Thank you all for your input. @Hyukjin, as a matter of fact, I have read
the blog link you posted before asking the question on the forum. As you
pointed out, the link uses wholeTextFiles(0, which is bad in my case,
because my json file can be as large as 20G+ and OOM might occur. I am not
sure how to extract the value by using textFile call as it will create an
RDD of string and treat each line without ordering. It destroys the json
context.

Large multiline json file with parent node are very common in the real
world. Take the common employees json example below, assuming we have
millions of employee and it is super large json document, how can spark
handle this? This should be a common pattern, shouldn't it? In real world,
json document does not always come as cleanly formatted as the spark
example requires.

{
"employees":[
    {
      "firstName":"John",
      "lastName":"Doe"
    },
    {
      "firstName":"Anna",
       "lastName":"Smith"
    },
    {
       "firstName":"Peter",
        "lastName":"Jones"}
]
}



On Thu, Jul 7, 2016 at 1:47 AM, Hyukjin Kwon <gu...@gmail.com> wrote:

The link uses wholeTextFiles() API which treats each file as each record.


2016-07-07 15:42 GMT+09:00 Jörn Franke <jo...@gmail.com>:

This does not need necessarily the case if you look at the Hadoop
FileInputFormat architecture then you can even split large multi line Jsons
without issues. I would need to have a look at it, but one large file does
not mean one Executor independent of the underlying format.

On 07 Jul 2016, at 08:12, Hyukjin Kwon <gu...@gmail.com> wrote:

There is a good link for this here,
http://searchdatascience.com/spark-adventures-1-processing-multi-line-json-files

If there are a lot of small files, then it would work pretty okay in a
distributed manner, but I am worried if it is single large file.

In this case, this would only work in single executor which I think will
end up with OutOfMemoryException.

Spark JSON data source does not support multi-line JSON as input due to the
limitation of TextInputFormat and LineRecordReader.

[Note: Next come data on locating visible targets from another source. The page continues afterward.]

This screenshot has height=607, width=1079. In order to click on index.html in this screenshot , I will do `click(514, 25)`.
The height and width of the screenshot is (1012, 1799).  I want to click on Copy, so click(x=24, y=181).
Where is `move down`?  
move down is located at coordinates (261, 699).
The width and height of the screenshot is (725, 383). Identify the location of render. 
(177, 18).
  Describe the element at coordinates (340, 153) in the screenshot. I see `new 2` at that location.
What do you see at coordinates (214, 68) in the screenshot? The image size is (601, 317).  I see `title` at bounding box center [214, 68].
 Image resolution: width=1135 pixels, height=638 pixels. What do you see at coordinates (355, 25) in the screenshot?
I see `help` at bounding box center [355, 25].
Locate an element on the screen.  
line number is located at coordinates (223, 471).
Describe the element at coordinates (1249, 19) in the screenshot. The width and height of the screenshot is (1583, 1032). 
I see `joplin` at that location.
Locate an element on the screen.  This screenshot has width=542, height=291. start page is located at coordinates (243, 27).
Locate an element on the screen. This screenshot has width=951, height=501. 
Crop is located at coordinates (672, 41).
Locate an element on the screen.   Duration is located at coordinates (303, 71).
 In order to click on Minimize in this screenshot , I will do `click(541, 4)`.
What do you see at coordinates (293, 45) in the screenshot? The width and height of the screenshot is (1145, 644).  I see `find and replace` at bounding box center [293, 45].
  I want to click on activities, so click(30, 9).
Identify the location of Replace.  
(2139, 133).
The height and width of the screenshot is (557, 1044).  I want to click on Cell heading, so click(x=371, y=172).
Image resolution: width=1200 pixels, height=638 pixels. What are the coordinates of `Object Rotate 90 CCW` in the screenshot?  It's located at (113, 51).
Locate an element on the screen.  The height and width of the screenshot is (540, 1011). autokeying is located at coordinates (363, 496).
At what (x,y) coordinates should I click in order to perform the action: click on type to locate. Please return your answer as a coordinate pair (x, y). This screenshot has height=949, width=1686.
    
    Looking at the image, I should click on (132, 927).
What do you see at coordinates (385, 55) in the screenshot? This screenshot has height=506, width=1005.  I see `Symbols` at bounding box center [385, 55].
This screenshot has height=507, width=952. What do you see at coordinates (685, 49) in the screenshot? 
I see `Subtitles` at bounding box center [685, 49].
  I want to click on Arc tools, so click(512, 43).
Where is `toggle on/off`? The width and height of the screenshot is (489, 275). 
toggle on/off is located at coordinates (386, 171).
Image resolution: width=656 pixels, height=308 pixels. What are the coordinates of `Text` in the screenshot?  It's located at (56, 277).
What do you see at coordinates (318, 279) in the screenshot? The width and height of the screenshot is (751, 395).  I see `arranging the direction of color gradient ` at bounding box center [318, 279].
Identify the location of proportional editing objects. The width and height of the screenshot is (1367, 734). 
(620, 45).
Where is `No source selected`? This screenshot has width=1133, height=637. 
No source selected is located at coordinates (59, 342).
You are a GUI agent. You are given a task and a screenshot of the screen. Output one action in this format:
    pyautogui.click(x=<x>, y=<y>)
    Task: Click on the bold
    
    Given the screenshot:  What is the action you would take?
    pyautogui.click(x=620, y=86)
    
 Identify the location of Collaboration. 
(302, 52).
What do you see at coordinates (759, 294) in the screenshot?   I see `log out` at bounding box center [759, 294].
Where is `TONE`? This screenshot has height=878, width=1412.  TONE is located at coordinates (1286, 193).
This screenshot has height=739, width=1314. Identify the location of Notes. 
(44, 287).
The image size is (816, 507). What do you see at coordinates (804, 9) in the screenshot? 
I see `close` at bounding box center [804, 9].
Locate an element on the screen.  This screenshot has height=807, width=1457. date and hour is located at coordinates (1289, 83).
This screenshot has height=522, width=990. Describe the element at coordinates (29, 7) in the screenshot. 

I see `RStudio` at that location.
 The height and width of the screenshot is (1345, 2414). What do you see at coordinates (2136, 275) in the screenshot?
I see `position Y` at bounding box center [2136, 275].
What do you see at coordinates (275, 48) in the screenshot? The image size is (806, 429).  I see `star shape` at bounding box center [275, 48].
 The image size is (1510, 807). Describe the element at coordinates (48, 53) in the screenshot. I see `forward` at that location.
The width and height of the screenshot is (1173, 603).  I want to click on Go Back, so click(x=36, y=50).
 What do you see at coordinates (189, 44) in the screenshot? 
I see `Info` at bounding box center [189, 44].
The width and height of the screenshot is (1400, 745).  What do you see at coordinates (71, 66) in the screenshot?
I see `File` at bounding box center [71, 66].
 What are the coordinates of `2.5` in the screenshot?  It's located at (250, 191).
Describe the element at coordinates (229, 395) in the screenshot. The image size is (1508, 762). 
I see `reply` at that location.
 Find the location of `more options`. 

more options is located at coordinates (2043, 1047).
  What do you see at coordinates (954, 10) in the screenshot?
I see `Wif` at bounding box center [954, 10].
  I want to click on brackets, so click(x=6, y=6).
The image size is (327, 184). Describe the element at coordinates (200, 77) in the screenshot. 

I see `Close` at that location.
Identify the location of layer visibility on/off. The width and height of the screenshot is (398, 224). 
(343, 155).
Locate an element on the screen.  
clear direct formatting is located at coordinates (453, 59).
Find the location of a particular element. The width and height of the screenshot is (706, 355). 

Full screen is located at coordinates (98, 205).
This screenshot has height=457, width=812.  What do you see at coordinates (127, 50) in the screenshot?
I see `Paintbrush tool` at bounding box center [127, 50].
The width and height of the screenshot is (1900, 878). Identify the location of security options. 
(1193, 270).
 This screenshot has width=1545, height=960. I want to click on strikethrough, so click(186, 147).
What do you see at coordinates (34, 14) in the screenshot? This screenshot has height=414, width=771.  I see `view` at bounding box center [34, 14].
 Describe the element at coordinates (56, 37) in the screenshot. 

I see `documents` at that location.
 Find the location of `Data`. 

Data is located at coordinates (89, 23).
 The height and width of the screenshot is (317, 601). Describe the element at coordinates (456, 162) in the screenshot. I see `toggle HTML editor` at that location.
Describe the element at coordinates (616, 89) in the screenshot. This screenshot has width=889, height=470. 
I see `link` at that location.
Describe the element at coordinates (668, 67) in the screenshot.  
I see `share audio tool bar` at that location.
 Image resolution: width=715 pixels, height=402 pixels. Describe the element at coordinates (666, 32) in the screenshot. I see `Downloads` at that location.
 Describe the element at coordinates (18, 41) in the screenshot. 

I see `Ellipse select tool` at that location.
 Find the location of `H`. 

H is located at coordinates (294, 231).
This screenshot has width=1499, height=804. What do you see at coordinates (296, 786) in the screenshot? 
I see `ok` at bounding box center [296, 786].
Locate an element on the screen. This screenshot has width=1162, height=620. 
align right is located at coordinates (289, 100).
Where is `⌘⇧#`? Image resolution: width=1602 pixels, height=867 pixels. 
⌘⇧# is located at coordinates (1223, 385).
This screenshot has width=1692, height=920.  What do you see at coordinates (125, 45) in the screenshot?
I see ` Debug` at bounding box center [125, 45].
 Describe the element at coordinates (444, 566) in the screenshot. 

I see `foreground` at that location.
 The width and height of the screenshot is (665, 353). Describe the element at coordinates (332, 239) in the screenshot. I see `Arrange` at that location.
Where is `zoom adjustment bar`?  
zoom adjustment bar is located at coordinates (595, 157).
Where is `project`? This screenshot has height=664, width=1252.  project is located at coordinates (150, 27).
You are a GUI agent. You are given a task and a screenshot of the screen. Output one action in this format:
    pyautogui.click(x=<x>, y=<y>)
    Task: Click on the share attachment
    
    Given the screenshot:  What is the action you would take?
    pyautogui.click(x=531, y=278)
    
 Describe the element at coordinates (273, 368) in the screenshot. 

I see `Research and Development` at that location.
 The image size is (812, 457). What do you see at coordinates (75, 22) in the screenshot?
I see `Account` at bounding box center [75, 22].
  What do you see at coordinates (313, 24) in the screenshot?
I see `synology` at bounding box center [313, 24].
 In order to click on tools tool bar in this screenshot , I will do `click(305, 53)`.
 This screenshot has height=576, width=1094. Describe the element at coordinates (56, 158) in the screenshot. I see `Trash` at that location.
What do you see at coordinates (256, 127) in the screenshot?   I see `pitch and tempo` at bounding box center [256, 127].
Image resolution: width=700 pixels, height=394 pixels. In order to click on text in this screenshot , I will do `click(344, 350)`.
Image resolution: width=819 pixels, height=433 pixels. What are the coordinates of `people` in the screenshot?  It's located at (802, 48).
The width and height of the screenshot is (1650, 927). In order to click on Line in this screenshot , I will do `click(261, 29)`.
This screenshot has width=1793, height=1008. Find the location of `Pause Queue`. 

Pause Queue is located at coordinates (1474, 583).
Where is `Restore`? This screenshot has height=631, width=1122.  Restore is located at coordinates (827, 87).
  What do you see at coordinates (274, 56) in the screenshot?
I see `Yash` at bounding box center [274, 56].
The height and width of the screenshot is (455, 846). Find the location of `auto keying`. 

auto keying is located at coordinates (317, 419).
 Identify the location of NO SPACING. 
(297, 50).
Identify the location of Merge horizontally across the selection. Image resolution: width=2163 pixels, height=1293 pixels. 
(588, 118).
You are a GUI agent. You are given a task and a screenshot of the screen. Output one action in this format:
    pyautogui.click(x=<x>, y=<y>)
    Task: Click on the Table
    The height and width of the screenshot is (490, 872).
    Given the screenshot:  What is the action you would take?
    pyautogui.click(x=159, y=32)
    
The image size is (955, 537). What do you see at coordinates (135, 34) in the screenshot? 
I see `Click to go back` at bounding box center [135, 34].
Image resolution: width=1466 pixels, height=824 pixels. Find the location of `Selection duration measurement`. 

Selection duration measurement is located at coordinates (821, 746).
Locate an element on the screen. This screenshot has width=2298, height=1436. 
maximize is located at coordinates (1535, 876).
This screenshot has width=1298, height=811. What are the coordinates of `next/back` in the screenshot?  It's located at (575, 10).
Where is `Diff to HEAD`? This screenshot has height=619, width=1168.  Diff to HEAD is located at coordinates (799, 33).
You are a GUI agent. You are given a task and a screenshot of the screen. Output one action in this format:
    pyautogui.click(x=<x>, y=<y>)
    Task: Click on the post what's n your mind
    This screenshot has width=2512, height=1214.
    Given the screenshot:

You may have to just extract the values after reading it by textFile..
​


2016-07-07 14:48 GMT+09:00 Lan Jiang <lj...@gmail.com>:

Hi, there

Spark has provided json document processing feature for a long time. In
most examples I see, each line is a json object in the sample file. That is
the easiest case. But how can we process a json document, which does not
conform to this standard format (one line per json object)? Here is the
document I am working on.

First of all, it is multiple lines for one single big json object. The real
file can be as long as 20+ G. Within that one single json object, it
contains many name/value pairs. The name is some kind of id values. The
value is the actual json object that I would like to be part of dataframe.
Is there any way to do that? Appreciate any input.


{
"id1": {
"Title":"title1",
"Author":"Tom",
"Source":{
"Date":"20160506",
"Type":"URL"
},
"Data":" blah blah"},

"id2": {
"Title":"title2",
"Author":"John",
"Source":{
"Date":"20150923",
"Type":"URL"
},
"Data":" blah blah "},

"id3: {
"Title":"title3",
"Author":"John",
"Source":{
"Date":"20150902",
"Type":"URL"
},
"Data":" blah blah "}
}

RE: Processing json document

Posted by Yong Zhang <ja...@hotmail.com>.
The problem is for Hadoop Input format to identify the record delimiter. If the whole json record is in one line, then the nature record delimiter will be the new line character. 
Keep in mind in distribute file system, the file split position most likely IS not on the record delimiter. The input format implementation has to go back or forward in the bytes array looking for the next record delimiter on another node. 
Without a perfect record delimiter, then you just has to parse the whole file, as you know the file boundary is a reliable record delimiter.
JSON is Never a good format to be stored in BigData platform. If your source json is liking this, then you have to preprocess it. Or write your own implementation to handle the record delimiter, for your json data case. But good luck with that. There is no perfect generic solution for any kind of JSON data you want to handle.
Yong

From: ljiang2@gmail.com
Date: Thu, 7 Jul 2016 11:57:26 -0500
Subject: Re: Processing json document
To: gurwls223@gmail.com
CC: jornfranke@gmail.com; user@spark.apache.org

Hi, there,
Thank you all for your input. @Hyukjin, as a matter of fact, I have read the blog link you posted before asking the question on the forum. As you pointed out, the link uses wholeTextFiles(0, which is bad in my case, because my json file can be as large as 20G+ and OOM might occur. I am not sure how to extract the value by using textFile call as it will create an RDD of string and treat each line without ordering. It destroys the json context. 
Large multiline json file with parent node are very common in the real world. Take the common employees json example below, assuming we have millions of employee and it is super large json document, how can spark handle this? This should be a common pattern, shouldn't it? In real world, json document does not always come as cleanly formatted as the spark example requires. 
{"employees":[    {      "firstName":"John",       "lastName":"Doe"    },    {      "firstName":"Anna",        "lastName":"Smith"    },    {       "firstName":"Peter",         "lastName":"Jones"}]}


On Thu, Jul 7, 2016 at 1:47 AM, Hyukjin Kwon <gu...@gmail.com> wrote:
The link uses wholeTextFiles() API which treats each file as each record.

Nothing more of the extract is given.